This article contains affiliate links. Last updated: 2026-04-22. Tool pricing and features change frequently.

What Is Vibe Editing? The New Way Creators Make Video

Key Points

  • Vibe editing means directing an AI agent by intent rather than manually operating a timeline — you describe the outcome, the AI executes.
  • The concept emerged in 2024–2025, evolving from Andrej Karpathy's "vibe coding" applied to video production workflows.
  • As of April 2026, Descript Underlord is the only production-ready vibe editing tool. Ponder, Mosaic, and Clova are emerging but not yet publicly available.
  • The core shift: your role changes from editor (operating software) to director (defining outcomes).
  • The code-driven frontier — Remotion + Claude Code — is already live for motion graphics and animated explainer video.

Vibe editing is the practice of creating and editing video by directing an AI agent in plain language — describing what you want, and letting the agent execute it across your timeline. It is the video equivalent of vibe coding: instead of writing every cut yourself, you direct the outcome.

The shift sounds incremental. It isn’t. Traditional video editing requires you to operate software. Vibe editing requires you to direct AI. That distinction — operator vs. director — is the entire paradigm change. And as of 2026, it is no longer theoretical. The first production-ready vibe editing tool launched in April 2025, and the space is moving fast.

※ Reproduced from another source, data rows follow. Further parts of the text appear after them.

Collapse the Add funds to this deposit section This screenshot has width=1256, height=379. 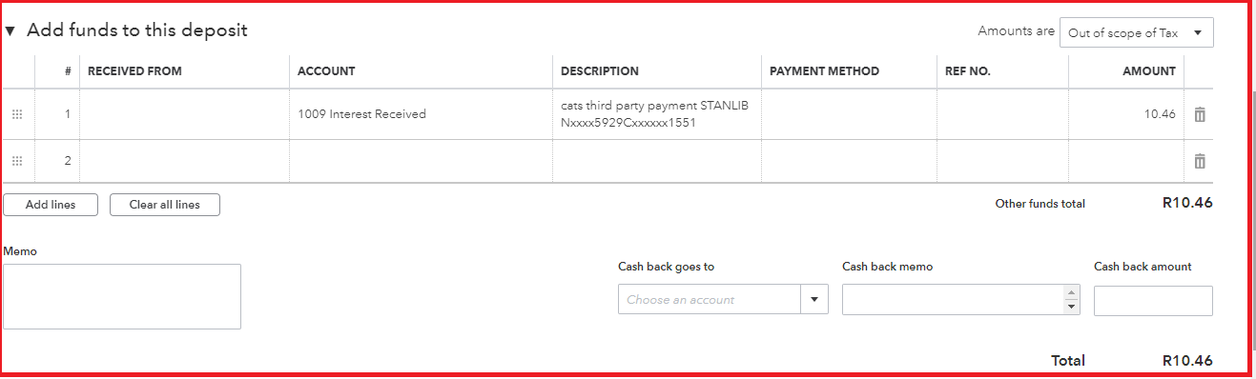click(10, 30)
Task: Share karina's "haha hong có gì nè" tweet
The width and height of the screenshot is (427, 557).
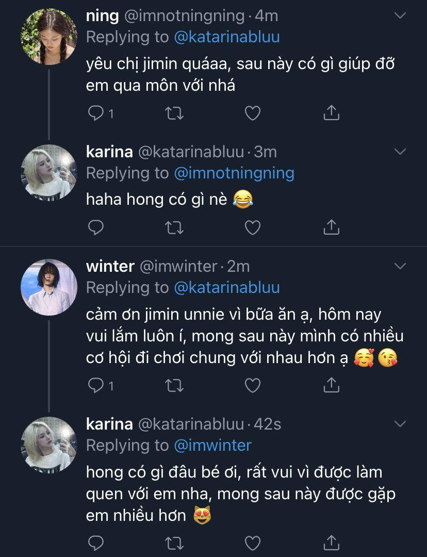Action: click(331, 227)
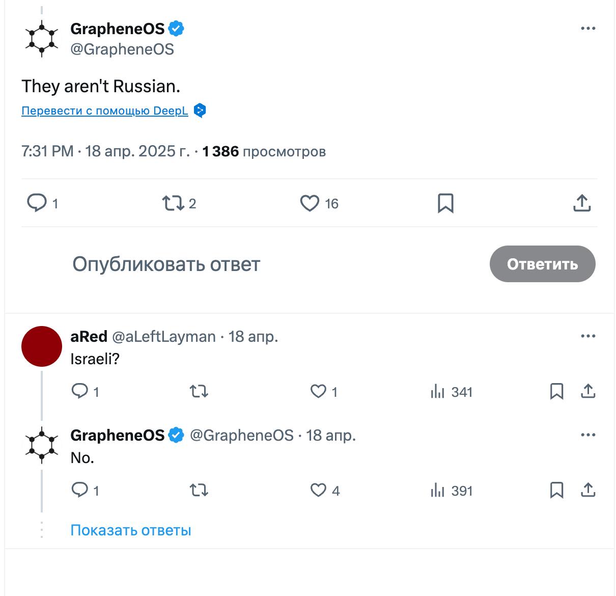
Task: Like aRed's 'Israeli?' reply
Action: tap(318, 391)
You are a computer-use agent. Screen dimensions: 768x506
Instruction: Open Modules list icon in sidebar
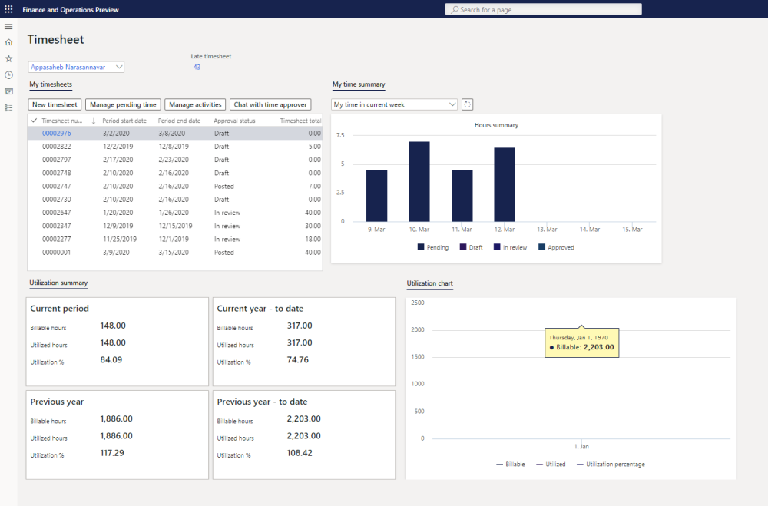coord(8,107)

01 — The Definition: What Vibe Editing Actually Means

Vibe editing is AI-orchestrated video creation. You describe an intent — “turn this raw interview into a tight 8-minute video, remove all filler words, fix the audio, and create two social clips” — and an AI agent executes those edits across your project. You are not clicking buttons. You are not scrubbing a timeline. You are directing.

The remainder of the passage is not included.